Gators Chomping on Cold, Hard Cash

UF ranks third among the nation's high-revenue athletic programs, behind Texas and Ohio State

Big-time college football is very, very lucrative. One doesn't have to look very far past ESPN's $2.25 billion TV deal with the SEC to figure that out. But thankfully, there's a report from SportsBusiness Journal to tidy it all up for us in a little column.

The highest-revenue college football programs last year:

1.  Texas - $72.95 million
2.  Georgia - $67.05 million
3.  Florida - $66.1 million
4.  Ohio State - $65.16 million
5.  Notre Dame - $59.77 million
6.  Auburn - $59.67 million
7.  Michigan - $57.46 million
8.  Alabama - $57.37 million
9.  Penn State - $53.76 million
10.  LSU - $52.68 million

If one were to include all sports, just replace Georgia with Ohio State, whose bump just might be attributed to their success cornering the Iranian protest community sweatshirt market.
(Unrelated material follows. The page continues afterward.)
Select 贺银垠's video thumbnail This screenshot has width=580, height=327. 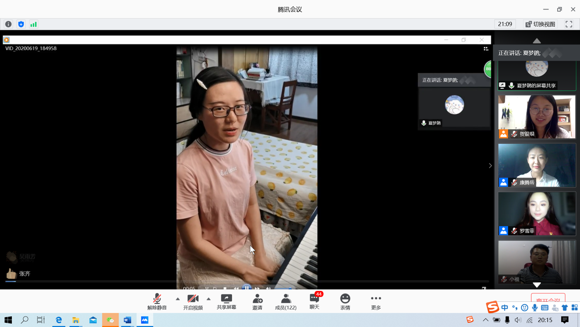(x=537, y=117)
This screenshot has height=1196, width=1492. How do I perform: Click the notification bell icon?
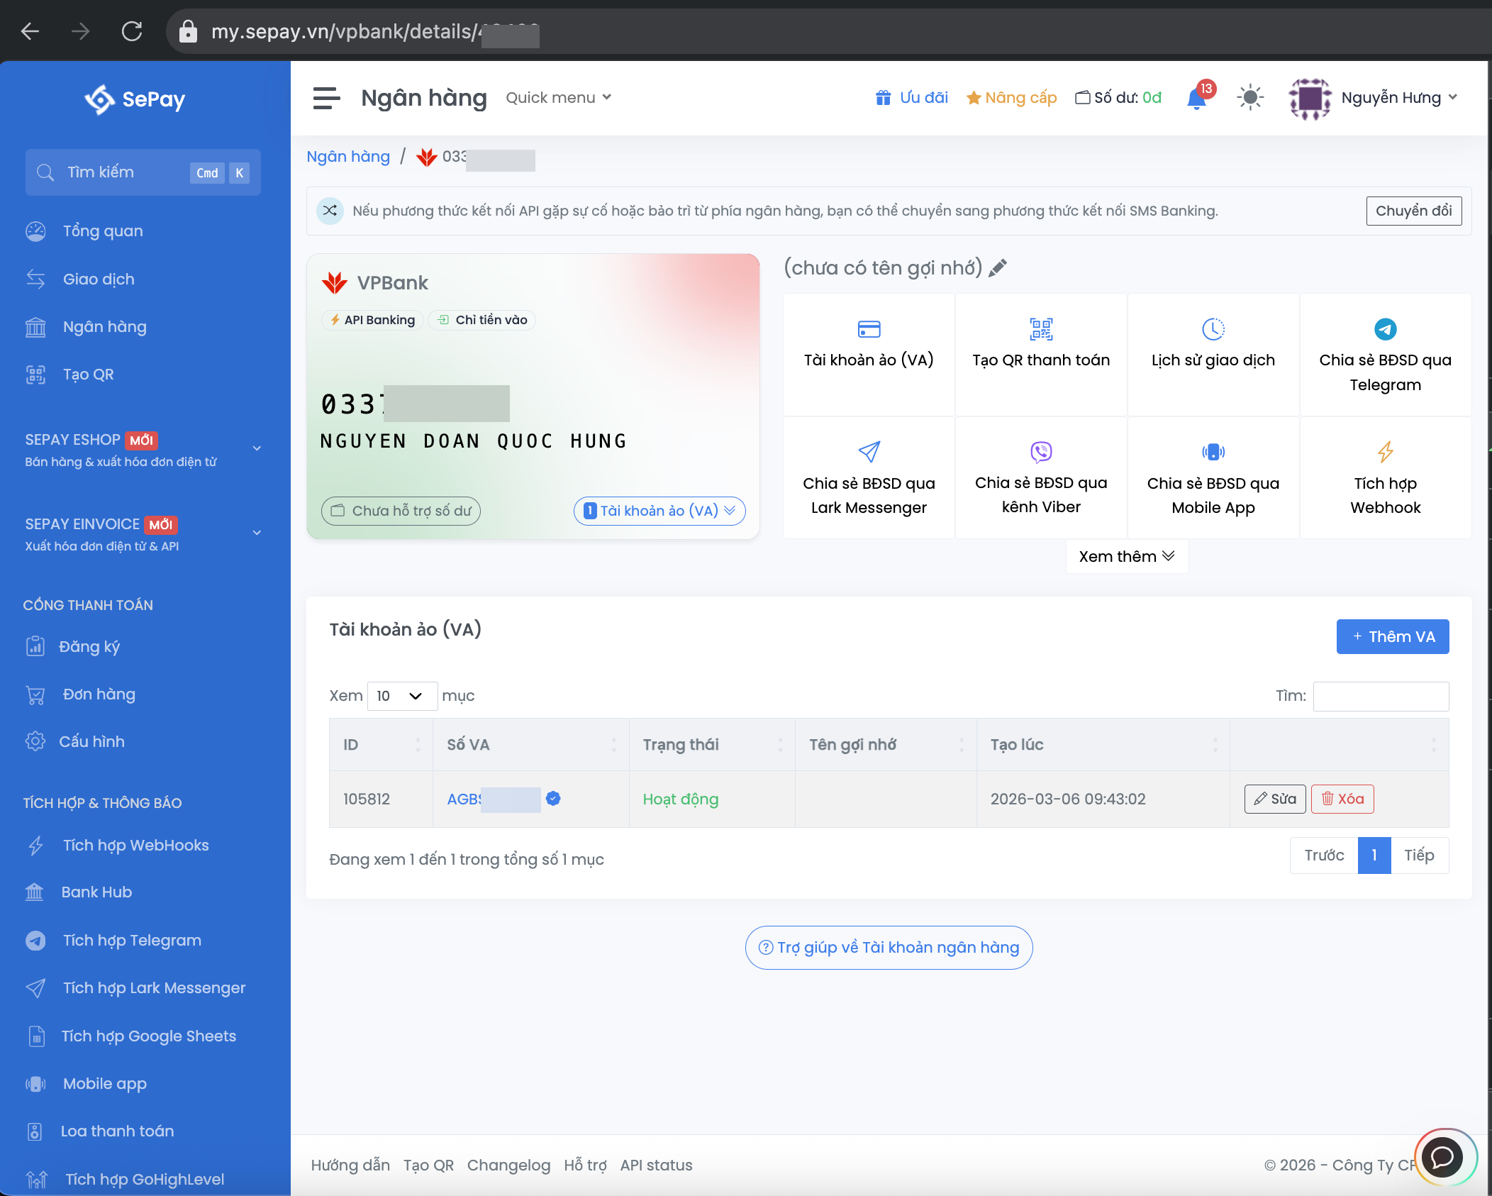tap(1197, 98)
Texas, where Mack Brown reigns over a horde of recruits whose high school programs could top some D-I schools, tops the pile with a haul of $120.3 million.  OSU comes second with $118 million, and the Gators are third, again, with a total athletic department revenue of $106 million.

It's hard to believe how much fans -- and media, for that matter -- spend on college programs in fairly bleak economic times. Those are absolutely staggering figures, but what's more notable is the divide between large conference programs (five of those teams are in the SEC, three in the Big Ten) and everyone else.  The Florida athletic department is "giving" $6 million dollars to the university to cover a shortage in state funding, while the University of Miami will be taking a bus to two games next season to save on airfare. 

With the exception of Notre Dome, who must keep Charlie Weis filled with donuts and the blood of the innocent, the top ten are all winning programs at large state schools with untold alumni and a wide geographic reach.  No surprise there, though we suspect Urban Meyer is starting to grasp what Biggie Smalls meant when he wrote his economic theory, "mo' money, mo' problems."